Jeff

I found the solution - rdma needs significant memory so the limits on the shell have to be increased. I needed to add the lines

* soft memlock unlimited
* hard memlock unlimited

to the end of the file /etc/security/limits.conf. After that the openib driver loads and everything is fine - proper IB latency again.

I see that # 16 of the tuning FAQ discusses the same issue, but in my case there was no error or warning message. I am posting this in case anyone else runs into this issue.

The Mellanox OFED install adds those lines automatically, so I had not run into this before.

Tony


On 8/25/20 10:42 AM, Jeff Squyres (jsquyres) wrote:
[External Email]

On Aug 24, 2020, at 9:44 PM, Tony Ladd <tl...@che.ufl.edu> wrote:
I appreciate your help (and John's as well).

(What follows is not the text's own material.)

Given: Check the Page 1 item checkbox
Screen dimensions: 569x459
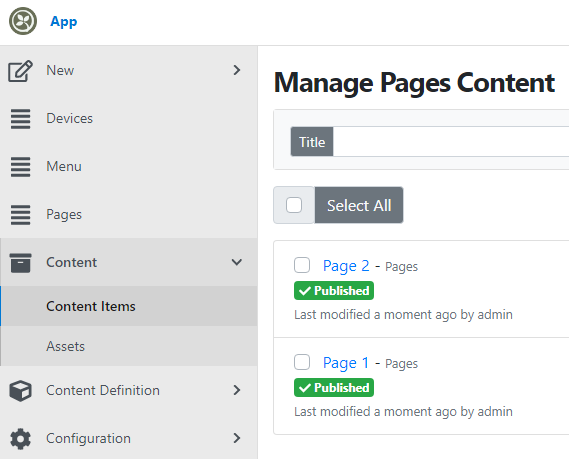Looking at the screenshot, I should point(302,362).
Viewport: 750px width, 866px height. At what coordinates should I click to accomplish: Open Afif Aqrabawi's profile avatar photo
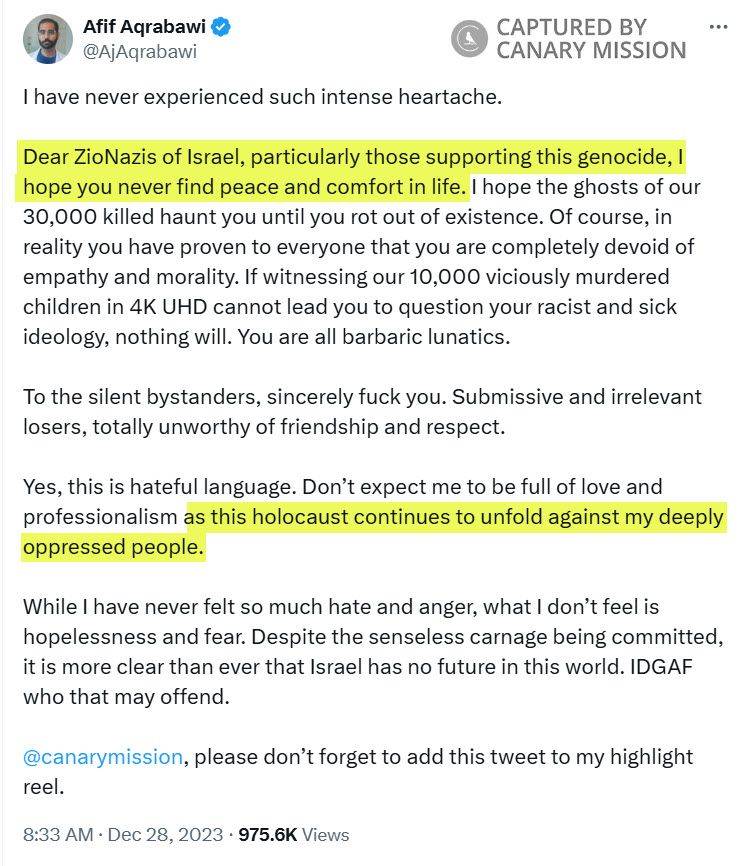pyautogui.click(x=47, y=39)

At this point I don't think is an 
OMPI problem - my mistake. I think the communication with RDMA is somehow 
disabled (perhaps its the verbs layer - I am not very knowledgeable with this). 
It used to work like a dream but Mellanox has apparently disabled some of the 
Connect X2 components, because neither ompi or ucx (with/without ompi) could 
connect with the RDMA layer. Some of the infiniband functions are also not 
working on the X2 (mstflint, mstconfig).
If the IB stack itself is not functioning, then you're right: Open MPI won't 
work, either (with openib or UCX).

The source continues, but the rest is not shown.